## Passage provided
----------

For the power calculations, we shall only use the magnitudes of the voltage and current. Here, the symbol “$| |$” refers to just the magnitude of the reactance or impedance.

$$P = i^2 R \nonumber$$

$$P = (0.5986A)^2 10\Omega \nonumber$$

$$P \approx 3.58 W \nonumber$$

$$Q = i^2 | X | \nonumber$$

$$Q = (0.5986 A)^2 6.283\Omega \nonumber$$

$$Q \approx 2.25 \text{ VAR, inductive} \nonumber$$

$$S = i^2 | Z | \nonumber$$

$$S = (0.5986 A)^2 |10+j 6.283\Omega | \nonumber$$

$$S \approx 4.23 \text{ VA, inductive} \nonumber$$

Computer Simulation

The circuit of Figure $\PageIndex{5}$ is captured in a simulator as shown in Figure $\PageIndex{6}$. Three different transient analysis simulations are run.

The first simulation plots the circulating current (green), the resistor voltage (red) and their product (the power, in blue). This is shown in Figure $\PageIndex{7}$. We can see that current and voltage are perfectly in phase, as expected. Also, the power waveform ranges from zero up to about 7 watts. The average of this is approximately half of the peak-to-peak, or about 3.5 watts, just as calculated.

The power value can also be computed from voltage times current as a crosscheck. The voltage across the resistor can be found via the voltage rule, and its magnitude is approximately 5.986 volts RMS. Multiplying this by the RMS current will also yield 3.58 watts.

It is instructive to compare these curves to those generated in Figure $\PageIndex{1}$ for the general resistive case. The current and voltage values in Figure $\PageIndex{1}$ were normalized to unity so they do not appear to be identical to those of Figure $\PageIndex{7}$, however, the important part is that the phase relationships are the same along with the position of the power waveform. In both cases the power waveform ranges from a minimum of zero up to some maximum value. Consequently, its average value must be half of its peak-to-peak value.

----------

Records from a pointing dataset:
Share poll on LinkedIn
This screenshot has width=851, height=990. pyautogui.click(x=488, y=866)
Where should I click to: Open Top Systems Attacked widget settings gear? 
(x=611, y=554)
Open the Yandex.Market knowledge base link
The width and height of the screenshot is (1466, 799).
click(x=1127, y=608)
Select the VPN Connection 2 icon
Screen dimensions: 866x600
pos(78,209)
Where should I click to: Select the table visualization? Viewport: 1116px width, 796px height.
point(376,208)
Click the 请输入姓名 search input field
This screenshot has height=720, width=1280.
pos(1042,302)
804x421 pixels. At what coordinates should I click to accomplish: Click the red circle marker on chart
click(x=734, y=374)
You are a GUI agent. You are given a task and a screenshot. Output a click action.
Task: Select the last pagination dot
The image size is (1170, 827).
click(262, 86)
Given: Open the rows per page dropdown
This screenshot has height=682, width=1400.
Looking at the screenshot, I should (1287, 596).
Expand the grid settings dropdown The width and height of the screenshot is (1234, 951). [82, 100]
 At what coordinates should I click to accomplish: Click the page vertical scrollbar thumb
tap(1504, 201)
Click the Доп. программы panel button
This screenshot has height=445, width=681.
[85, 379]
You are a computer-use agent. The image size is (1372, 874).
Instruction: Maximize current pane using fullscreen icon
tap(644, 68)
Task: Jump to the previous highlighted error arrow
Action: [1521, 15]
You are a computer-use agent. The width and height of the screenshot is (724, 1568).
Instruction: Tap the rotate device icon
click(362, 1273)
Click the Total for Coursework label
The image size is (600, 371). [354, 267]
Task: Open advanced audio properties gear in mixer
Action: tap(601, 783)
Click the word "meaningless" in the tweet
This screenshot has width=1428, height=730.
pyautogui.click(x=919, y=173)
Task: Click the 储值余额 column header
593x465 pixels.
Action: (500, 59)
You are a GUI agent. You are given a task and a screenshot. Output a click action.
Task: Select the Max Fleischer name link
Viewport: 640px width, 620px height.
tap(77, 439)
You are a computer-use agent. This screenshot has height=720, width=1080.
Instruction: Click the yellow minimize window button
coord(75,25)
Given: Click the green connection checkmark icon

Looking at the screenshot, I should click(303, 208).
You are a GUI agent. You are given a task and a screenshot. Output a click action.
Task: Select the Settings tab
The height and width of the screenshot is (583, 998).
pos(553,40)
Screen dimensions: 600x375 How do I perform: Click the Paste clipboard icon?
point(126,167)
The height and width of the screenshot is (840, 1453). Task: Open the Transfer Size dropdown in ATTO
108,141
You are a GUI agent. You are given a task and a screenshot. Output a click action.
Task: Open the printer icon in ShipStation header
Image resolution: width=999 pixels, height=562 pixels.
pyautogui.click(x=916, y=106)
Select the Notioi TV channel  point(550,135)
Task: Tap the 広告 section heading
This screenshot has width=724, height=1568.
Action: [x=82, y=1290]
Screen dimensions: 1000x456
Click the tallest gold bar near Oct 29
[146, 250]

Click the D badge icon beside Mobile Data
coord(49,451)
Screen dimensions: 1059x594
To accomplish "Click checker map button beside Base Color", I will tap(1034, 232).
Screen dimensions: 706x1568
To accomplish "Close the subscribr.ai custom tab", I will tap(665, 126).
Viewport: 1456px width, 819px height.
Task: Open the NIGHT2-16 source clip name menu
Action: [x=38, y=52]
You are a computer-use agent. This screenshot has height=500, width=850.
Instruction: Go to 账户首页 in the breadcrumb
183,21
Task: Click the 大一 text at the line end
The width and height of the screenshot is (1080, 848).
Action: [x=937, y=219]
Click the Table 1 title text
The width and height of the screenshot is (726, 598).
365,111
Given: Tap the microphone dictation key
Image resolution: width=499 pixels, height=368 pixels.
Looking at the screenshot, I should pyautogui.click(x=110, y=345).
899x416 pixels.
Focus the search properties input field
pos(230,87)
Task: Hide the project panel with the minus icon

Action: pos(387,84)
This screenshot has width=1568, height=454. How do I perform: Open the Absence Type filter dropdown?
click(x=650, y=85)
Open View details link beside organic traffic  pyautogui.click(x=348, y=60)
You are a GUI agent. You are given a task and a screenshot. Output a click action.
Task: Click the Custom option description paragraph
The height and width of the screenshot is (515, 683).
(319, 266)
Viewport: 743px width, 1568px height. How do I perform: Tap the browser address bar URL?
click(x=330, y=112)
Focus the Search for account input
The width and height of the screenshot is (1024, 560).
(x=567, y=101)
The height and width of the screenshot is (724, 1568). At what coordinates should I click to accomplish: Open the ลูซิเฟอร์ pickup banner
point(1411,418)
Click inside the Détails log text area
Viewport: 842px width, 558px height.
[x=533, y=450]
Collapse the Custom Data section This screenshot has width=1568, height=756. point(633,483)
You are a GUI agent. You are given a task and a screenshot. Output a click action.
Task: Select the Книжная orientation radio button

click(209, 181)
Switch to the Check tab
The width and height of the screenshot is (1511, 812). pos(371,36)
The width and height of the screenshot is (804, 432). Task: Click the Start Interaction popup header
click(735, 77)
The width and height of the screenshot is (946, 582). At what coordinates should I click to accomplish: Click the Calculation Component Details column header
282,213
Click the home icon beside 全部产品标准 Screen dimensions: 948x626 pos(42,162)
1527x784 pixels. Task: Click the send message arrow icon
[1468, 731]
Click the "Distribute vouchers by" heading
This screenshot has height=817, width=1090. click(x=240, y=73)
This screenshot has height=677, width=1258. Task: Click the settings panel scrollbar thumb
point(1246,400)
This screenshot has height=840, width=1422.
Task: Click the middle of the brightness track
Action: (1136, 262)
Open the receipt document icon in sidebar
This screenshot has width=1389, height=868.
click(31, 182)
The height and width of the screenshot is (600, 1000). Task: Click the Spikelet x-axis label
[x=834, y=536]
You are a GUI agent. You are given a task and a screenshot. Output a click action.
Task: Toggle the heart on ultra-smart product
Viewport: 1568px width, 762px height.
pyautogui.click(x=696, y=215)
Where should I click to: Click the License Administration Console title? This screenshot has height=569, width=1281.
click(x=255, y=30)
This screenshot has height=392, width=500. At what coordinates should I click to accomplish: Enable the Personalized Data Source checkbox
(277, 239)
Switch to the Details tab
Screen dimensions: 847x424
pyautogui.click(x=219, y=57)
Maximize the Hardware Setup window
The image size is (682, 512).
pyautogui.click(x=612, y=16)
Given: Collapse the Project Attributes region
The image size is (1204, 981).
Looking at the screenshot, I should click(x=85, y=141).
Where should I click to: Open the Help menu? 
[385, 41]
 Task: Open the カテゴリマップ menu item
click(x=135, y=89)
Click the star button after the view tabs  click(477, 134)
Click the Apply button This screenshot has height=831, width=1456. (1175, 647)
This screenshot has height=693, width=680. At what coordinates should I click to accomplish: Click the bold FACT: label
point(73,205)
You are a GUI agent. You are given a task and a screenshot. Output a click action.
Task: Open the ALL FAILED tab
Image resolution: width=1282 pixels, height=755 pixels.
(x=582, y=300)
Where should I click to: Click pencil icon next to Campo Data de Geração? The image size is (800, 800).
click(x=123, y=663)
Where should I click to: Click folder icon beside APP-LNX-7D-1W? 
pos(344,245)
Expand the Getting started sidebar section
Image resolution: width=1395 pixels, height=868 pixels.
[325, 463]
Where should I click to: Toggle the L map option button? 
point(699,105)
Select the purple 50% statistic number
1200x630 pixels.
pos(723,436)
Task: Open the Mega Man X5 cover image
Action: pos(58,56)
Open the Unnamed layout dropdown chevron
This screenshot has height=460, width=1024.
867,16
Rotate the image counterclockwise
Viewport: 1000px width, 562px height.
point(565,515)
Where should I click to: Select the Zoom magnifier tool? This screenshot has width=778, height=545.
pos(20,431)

----------

## Written tasks
• A. Please revise the AC power passage from "The first simulation" to "yield 3.58 watts.", writing "sanity check" in place of "crosscheck".
• B. Continue the AC power passage from its final sentence.

## Answers given
• A.
The first simulation plots the circulating current (green), the resistor voltage (red) and their product (the power, in blue). This is shown in Figure $\PageIndex{7}$. We can see that current and voltage are perfectly in phase, as expected. Also, the power waveform ranges from zero up to about 7 watts. The average of this is approximately half of the peak-to-peak, or about 3.5 watts, just as calculated.

The power value can also be computed from voltage times current as a sanity check. The voltage across the resistor can be found via the voltage rule, and its magnitude is approximately 5.986 volts RMS. Multiplying this by the RMS current will also yield 3.58 watts.

• B.
A second set of plots is generated for the inductor. This is shown in Figure $\PageIndex{8}$. Again, compare this set against the curves seen in Figure $\PageIndex{2}$ for the general reactive case. We can see that the current (green) is 90 degrees out of phase with the inductor's voltage (red) and lagging, as expected. More importantly, we see that the power waveform (blue) is centered around zero. The full cycle average of this is zero, meaning that no power is dissipated. But how does this square with the 2.25 VAR reactive power that was calculated for the inductor? A close look at the power plot shows that that value corresponds to the maximum value of the reactive power waveform (i.e., half of its peak-to-peak value).

Finally, a third set of curves are created for the circuit as a whole. In other words, now we're treating the series combination of the inductor and resistor as the load. The results are illustrated in Figure $\PageIndex{9}$.

The computed impedance phase angle was lagging at 32.1 degrees. We can see this same shift between the voltage (red) and current (green) waveforms. The interesting bit here is the offset and amplitude of the power waveform (blue). The waveform has a peak-to-peak value of about 8.5 VA. Once again, the computed value for apparent power, $S$, works out to one-half of the plotted peak-to-peak value. This will be the case for $P$, $Q$ and $S$. Further, it turns out that if we find the full cycle average of this waveform, those small negative peaks would subtract from the total area and reduce the value. The result would be the true power of 3.58 watts. We'll look at this more closely following another example.

Example $\PageIndex{2}$

Determine the power dissipated by the resistor in the circuit of Figure $\PageIndex{10}$. Also find the apparent power drawn by the circuit and the reactive power of the capacitor. The source frequency is 1 kHz.

The first item is to find the reactance of the capacitor.

$$X_C = \frac{1}{2\pi f C} \nonumber$$

$$X_C = \frac{1}{2\pi 1kHz 1\mu F} \nonumber$$

$$X_C = − j 15.92\Omega \nonumber$$

Unlike the the previous example, we shall use the $v^2 /R$ forms for power as an alternative. The RMS value of the source voltage is 7.07 volts. First, find $v_R$.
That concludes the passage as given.